Combined Adaptive and Innate Immunity Stops Tumor Growth in Severe Melanoma Models

Combined Adaptive and Innate Immunity Stops Tumor Growth in Severe Melanoma Models

In a new study entitled “Synergistic Innate and Adaptive Immune Response to Combination Immunotherapy with Anti-Tumor Antigen Antibodies and Extended Serum Half-Life IL-2,” researchers show how combining both innate and adaptive immune strategies in immunotherapy boosts anti-tumor activity and prevents tumor re-formation. The study was published in the journal Cancer Cell.

Cancer immunotherapies have been based either on enhancing adaptive immunity or innate immune mechanisms. Adoptive T cell therapy is an example of the former, while anti-tumor antibodies ultimately attract cells of the innate immune system to destroy cancer cells. Now, researchers at the Massachusetts Institute of Technology (MIT) show how combining both approaches, adaptive and innate immune responses, is an efficient strategy to stop tumor growth in mice with a highly aggressive form of melanoma, the most serious type of skin cancer.

The team had previously discovered that a signaling molecule in the immune system, Interleukin 2 (IL-2), is capable of effectively inducing both adaptive and innate immune responses, but the trigger failed when delivered to patients in phase I clinical trials. The MIT team ultimately realized that the effect was lost when patients received IL-2 because the protein was cleared in the kidneys one hour after administration, therefore not staying in circulation for enough time to trigger the response. The researchers engineered an IL-2 fusion protein to delay its clearance and discovered that when mice suffering from this aggressive type of melanoma were administered the new engineered IL-2, together with tumor-targeted antibodies, they blocked tumor growth.

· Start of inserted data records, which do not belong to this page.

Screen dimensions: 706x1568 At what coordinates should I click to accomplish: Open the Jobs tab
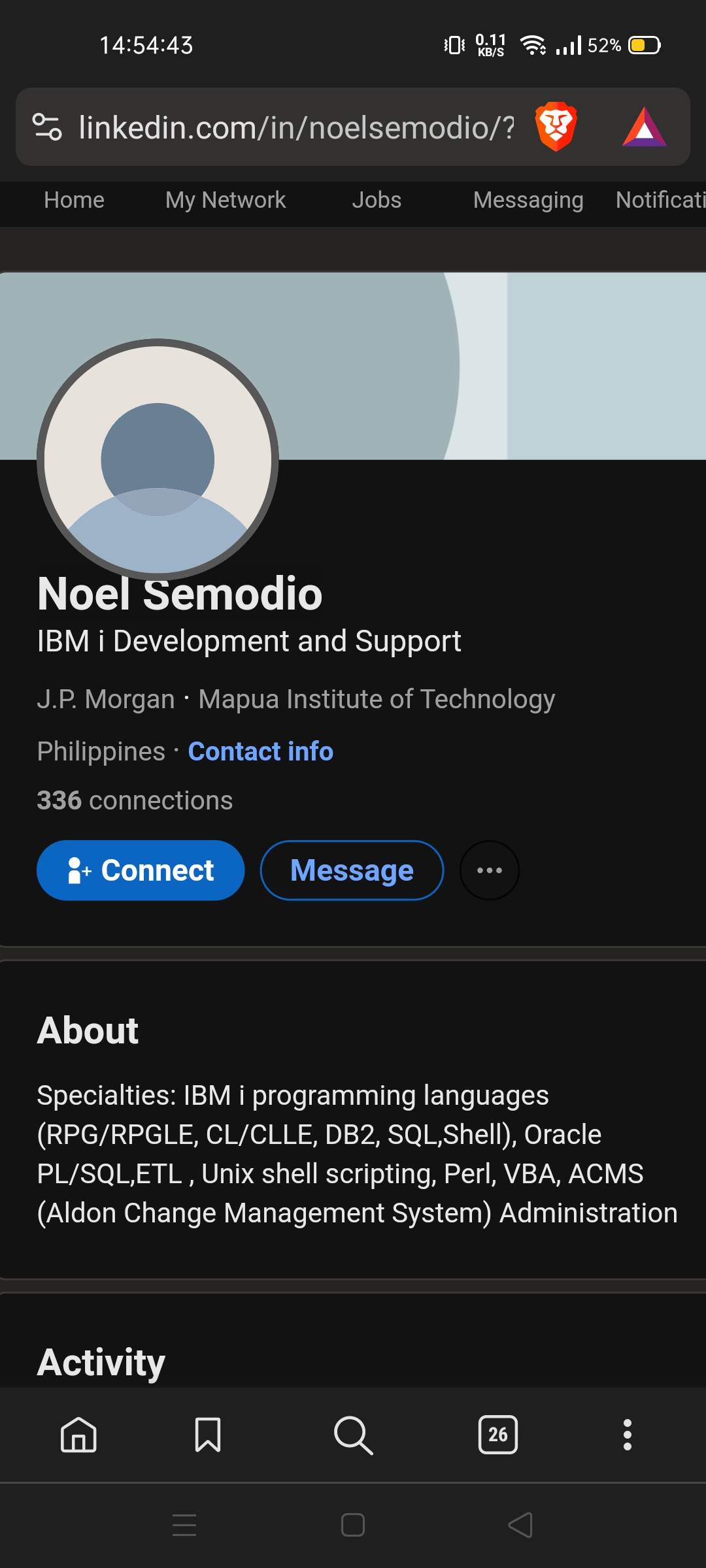pyautogui.click(x=377, y=200)
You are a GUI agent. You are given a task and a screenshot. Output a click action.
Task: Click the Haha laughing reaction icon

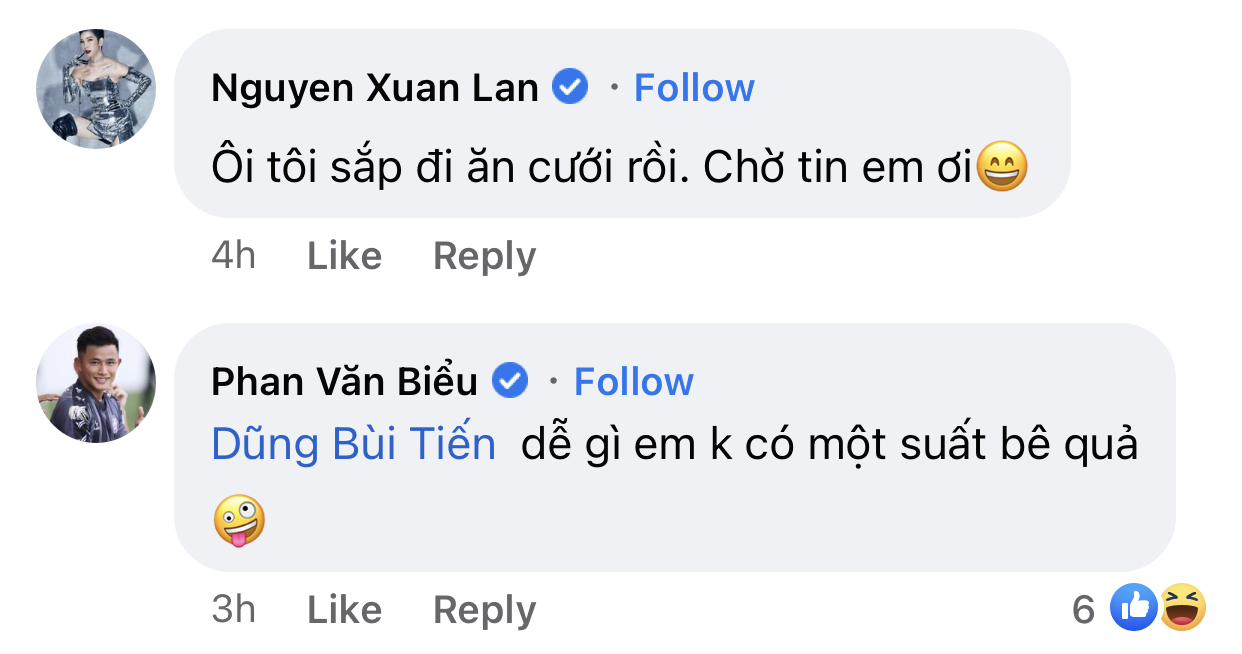(x=1183, y=607)
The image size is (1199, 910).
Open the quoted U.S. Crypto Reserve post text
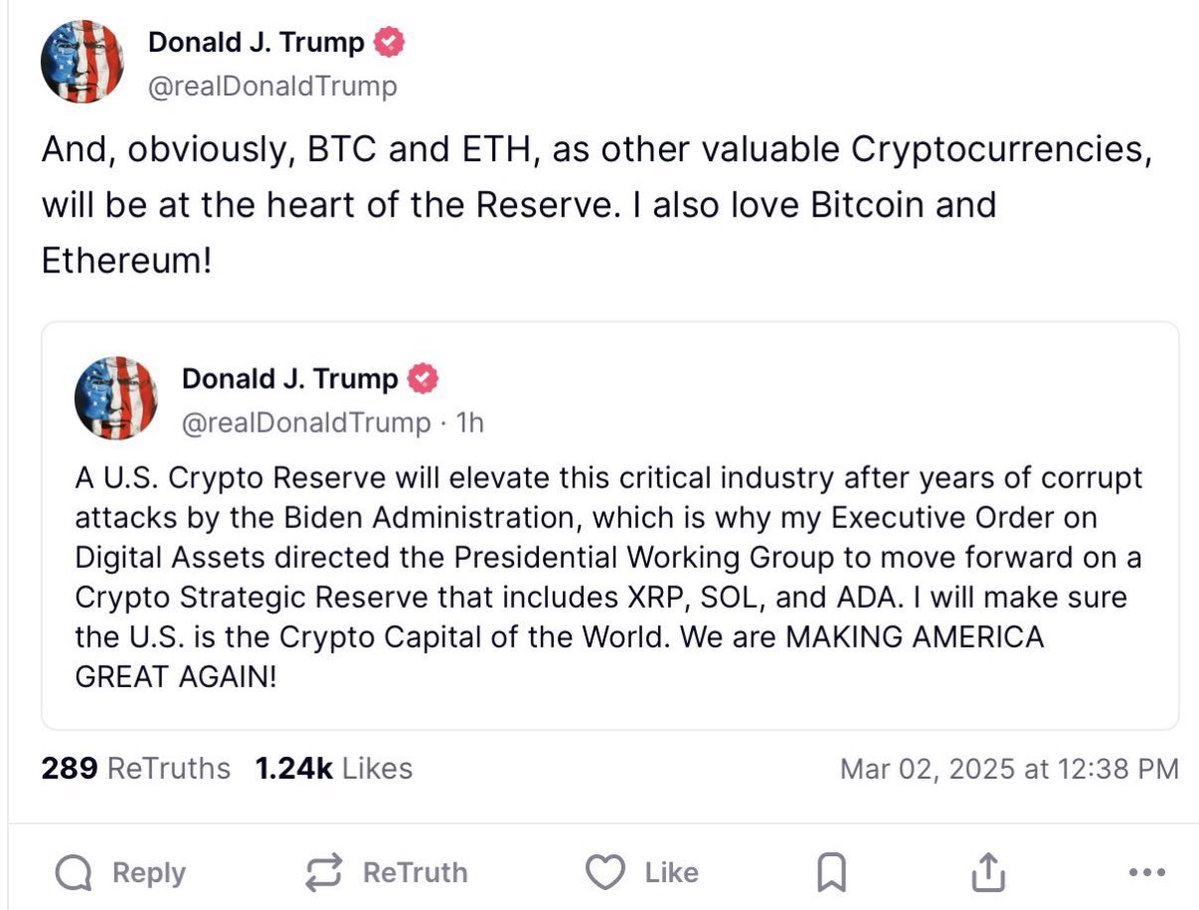pos(608,577)
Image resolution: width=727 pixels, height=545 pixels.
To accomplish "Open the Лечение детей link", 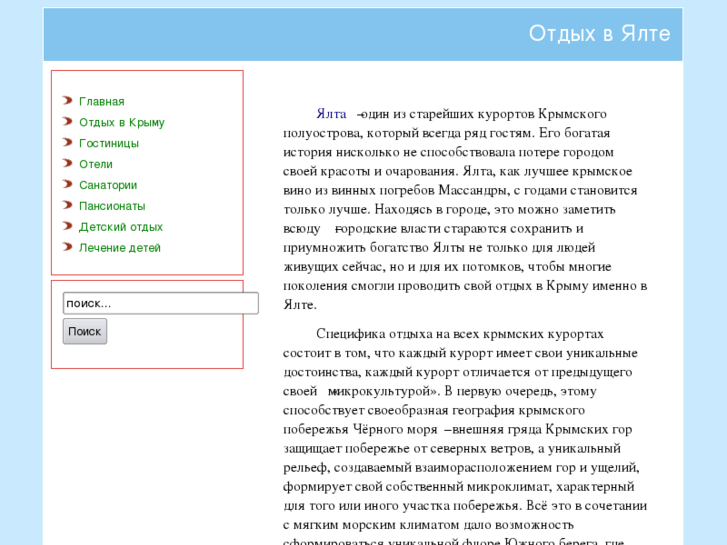I will coord(120,249).
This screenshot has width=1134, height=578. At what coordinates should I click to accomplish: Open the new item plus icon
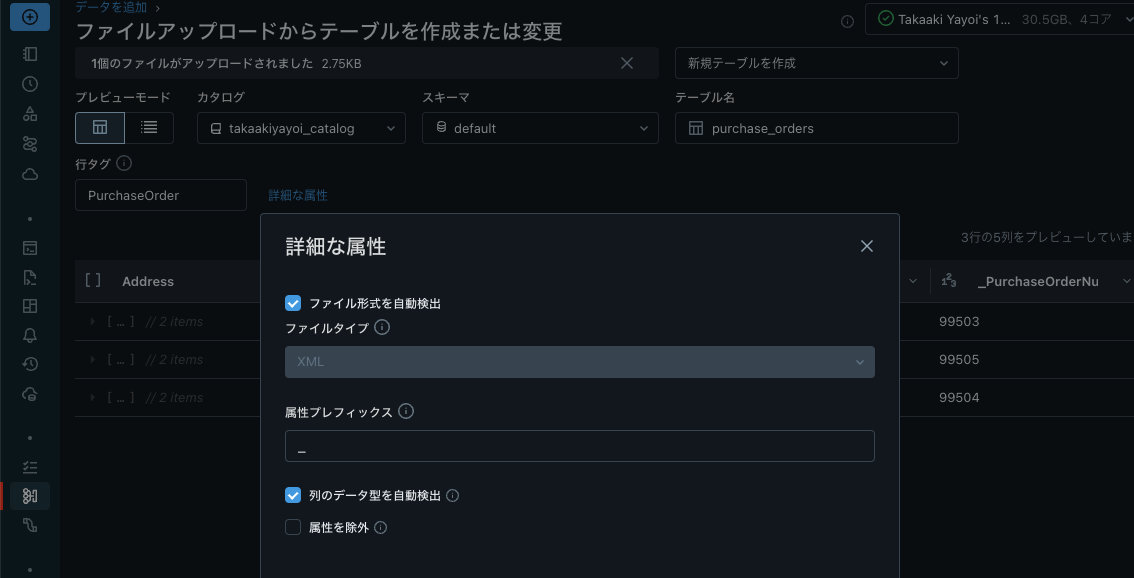coord(29,16)
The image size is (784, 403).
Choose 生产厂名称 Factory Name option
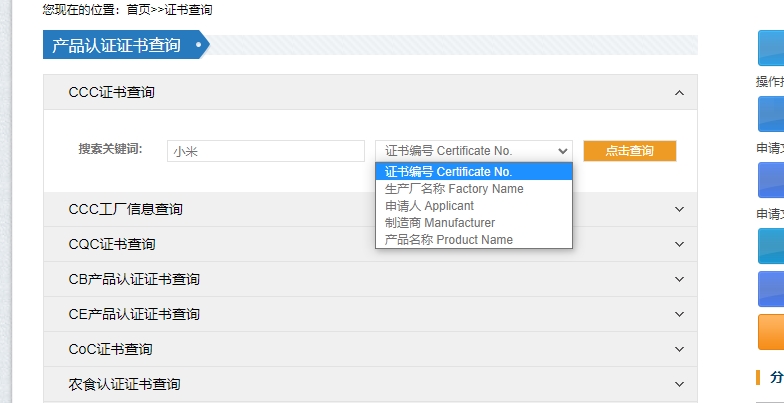pos(454,189)
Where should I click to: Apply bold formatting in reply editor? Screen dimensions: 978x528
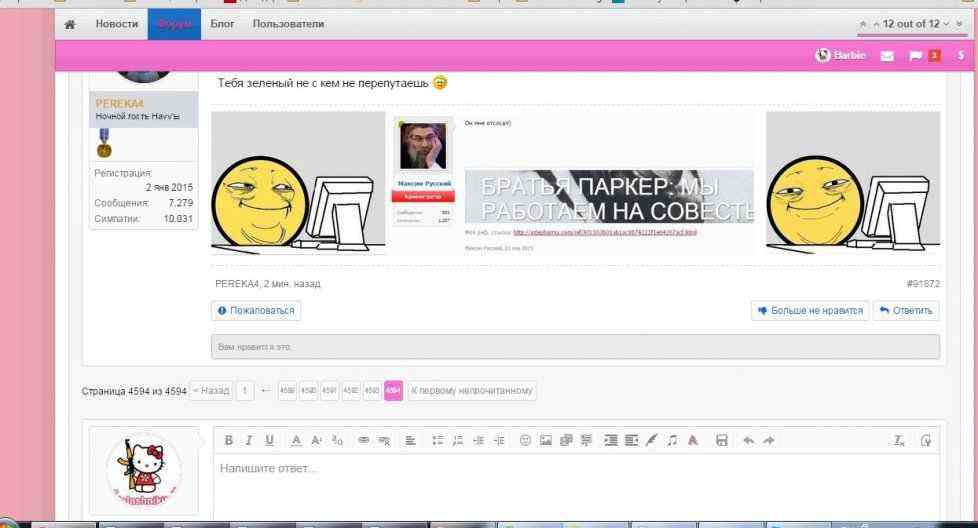pyautogui.click(x=229, y=440)
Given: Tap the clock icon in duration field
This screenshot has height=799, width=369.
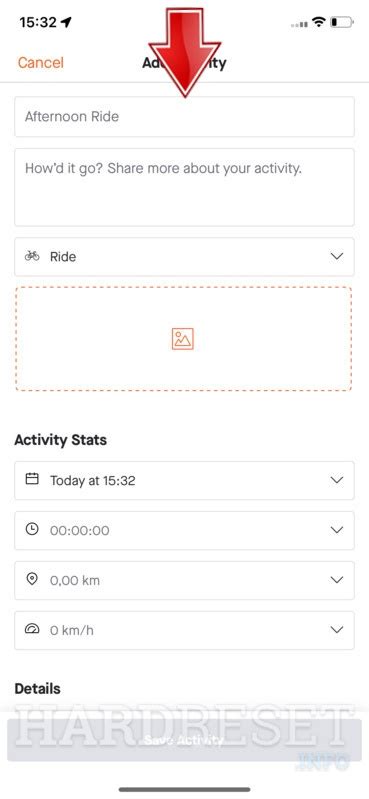Looking at the screenshot, I should coord(32,529).
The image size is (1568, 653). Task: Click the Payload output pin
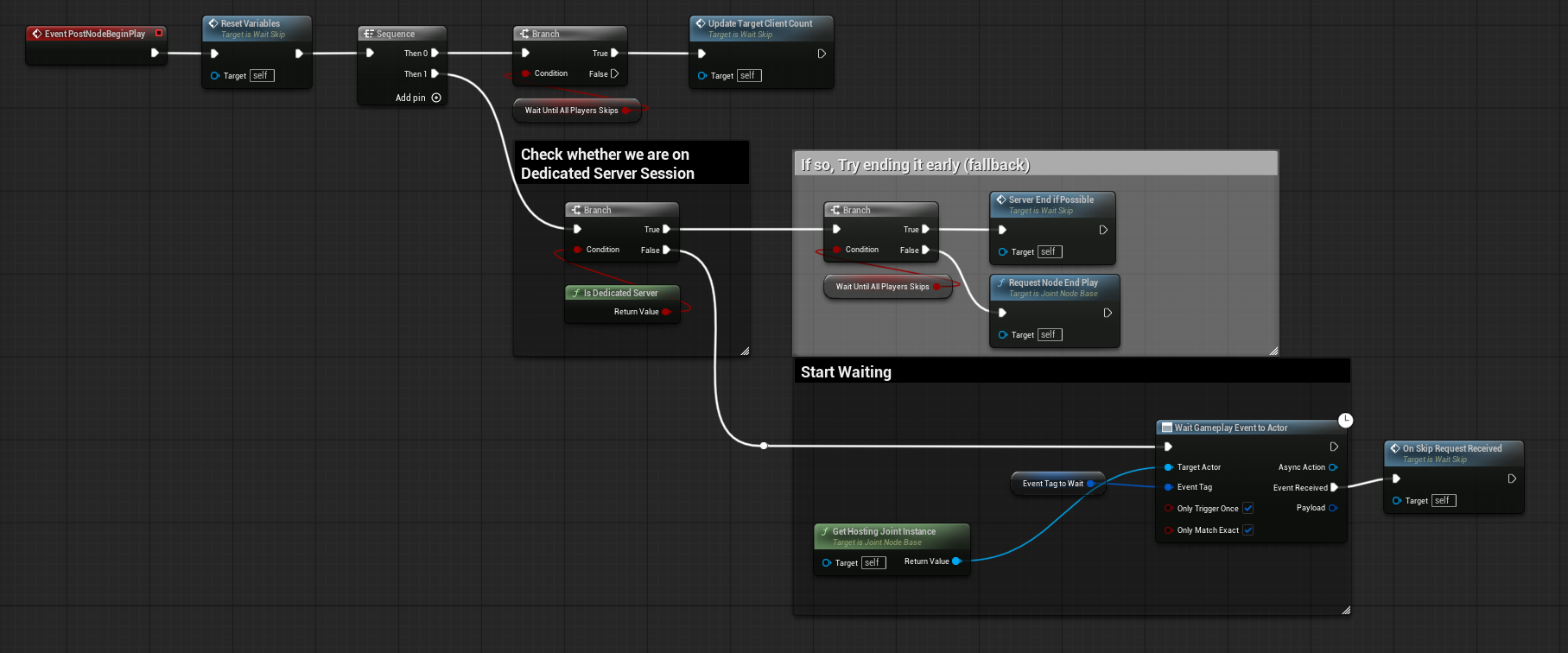1332,508
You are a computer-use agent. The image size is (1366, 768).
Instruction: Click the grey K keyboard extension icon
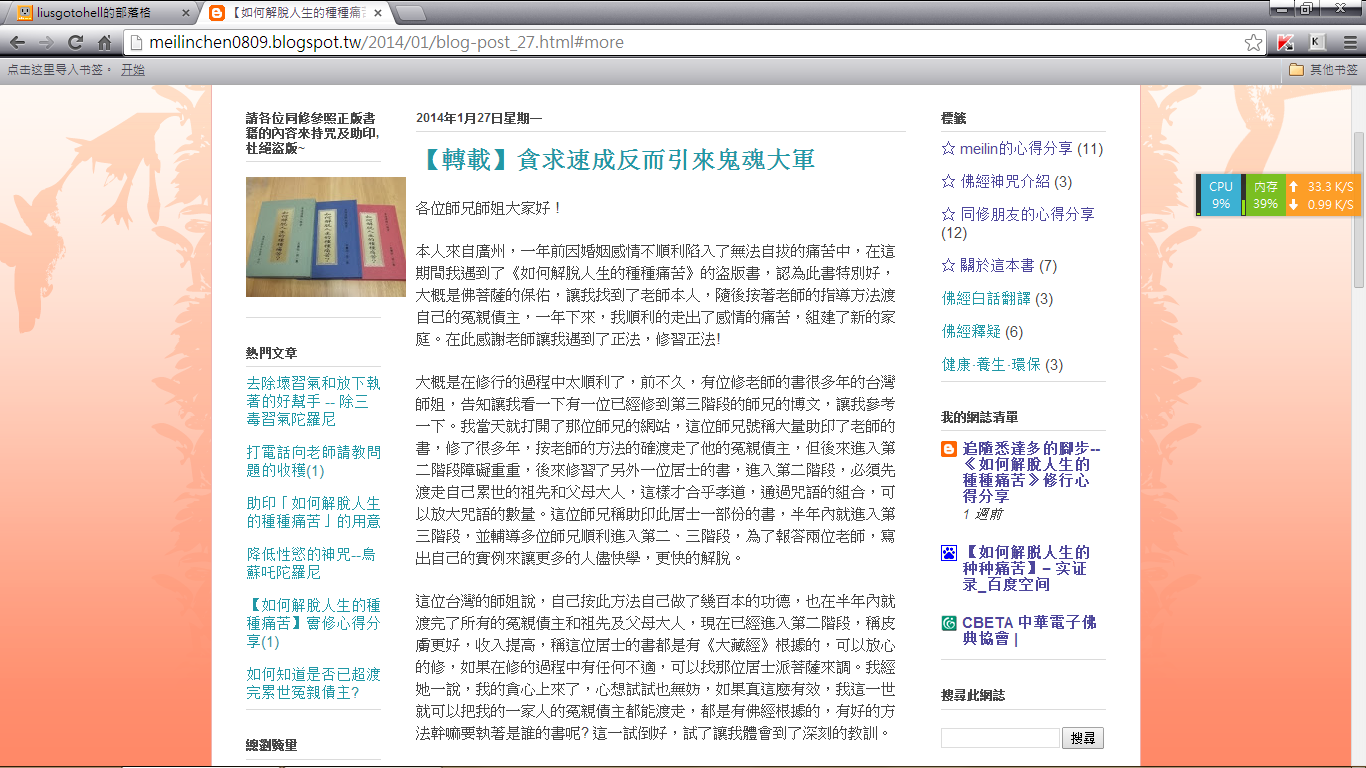tap(1317, 43)
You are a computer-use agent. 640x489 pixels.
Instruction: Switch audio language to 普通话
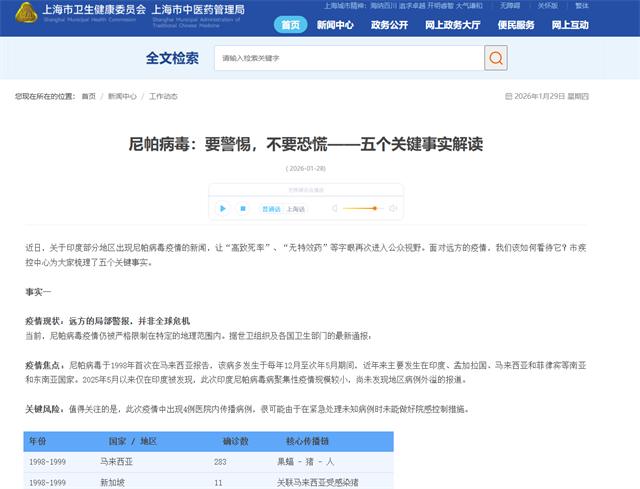pyautogui.click(x=271, y=209)
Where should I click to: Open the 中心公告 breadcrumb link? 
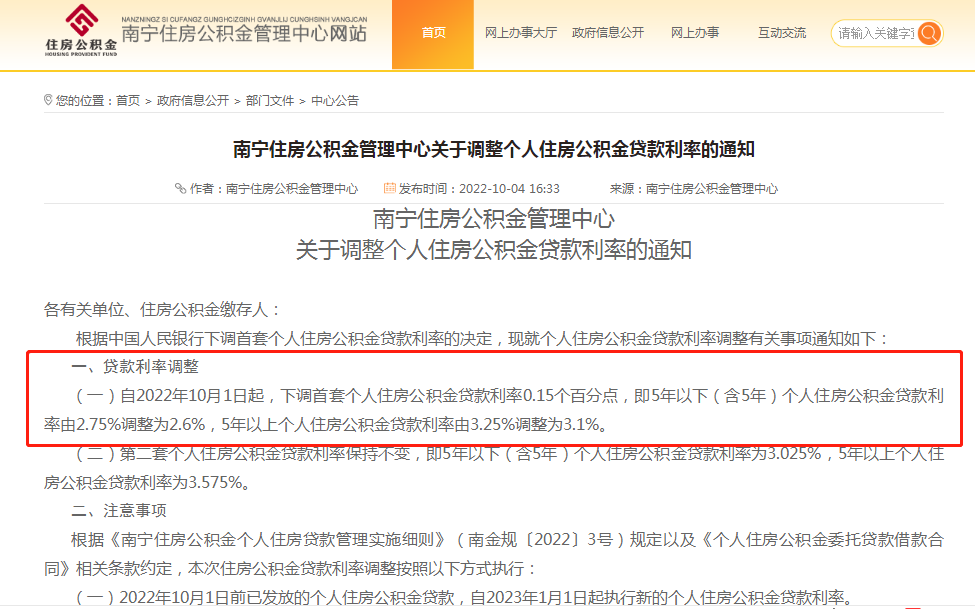pyautogui.click(x=335, y=101)
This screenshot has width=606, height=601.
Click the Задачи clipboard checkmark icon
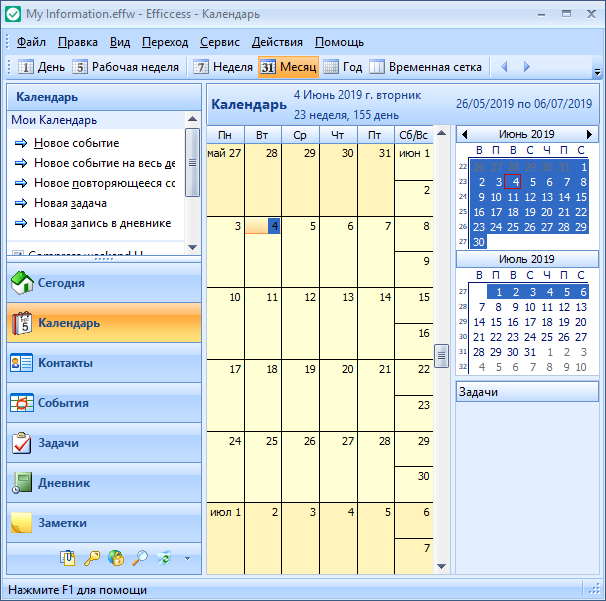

The team performed further studies and observed that the new combined therapy induced a significant intratumoral increase of cytokines and higher penetration of T cells. This was mediated via NK cells and macrophages and also neutrophils, one of the first lines of defense of the immune system. Ultimately, the combined therapy created an environment inside tumors that is optimal for T cells’ anti-tumor activity. The strategy was also shown to confer long-term efficacy against tumors, as evidenced by re-injection of tumor cells months after treatment, which resulted in no tumor formation.

Dane Wittrup, the Carbon P. Dubbs Professor in Chemical Engineering at MIT and study lead author commented in a press release, “An anti-tumor antibody can improve adoptive T-cell therapy to a surprising extent. These two different parts of the immune therapy are interdependent and synergistic. The antibody-driven innate response creates an environment such that when the T cells come in, they can kill the tumor. In its absence, the tumor cells establish an environment where the T cells don’t work very well.”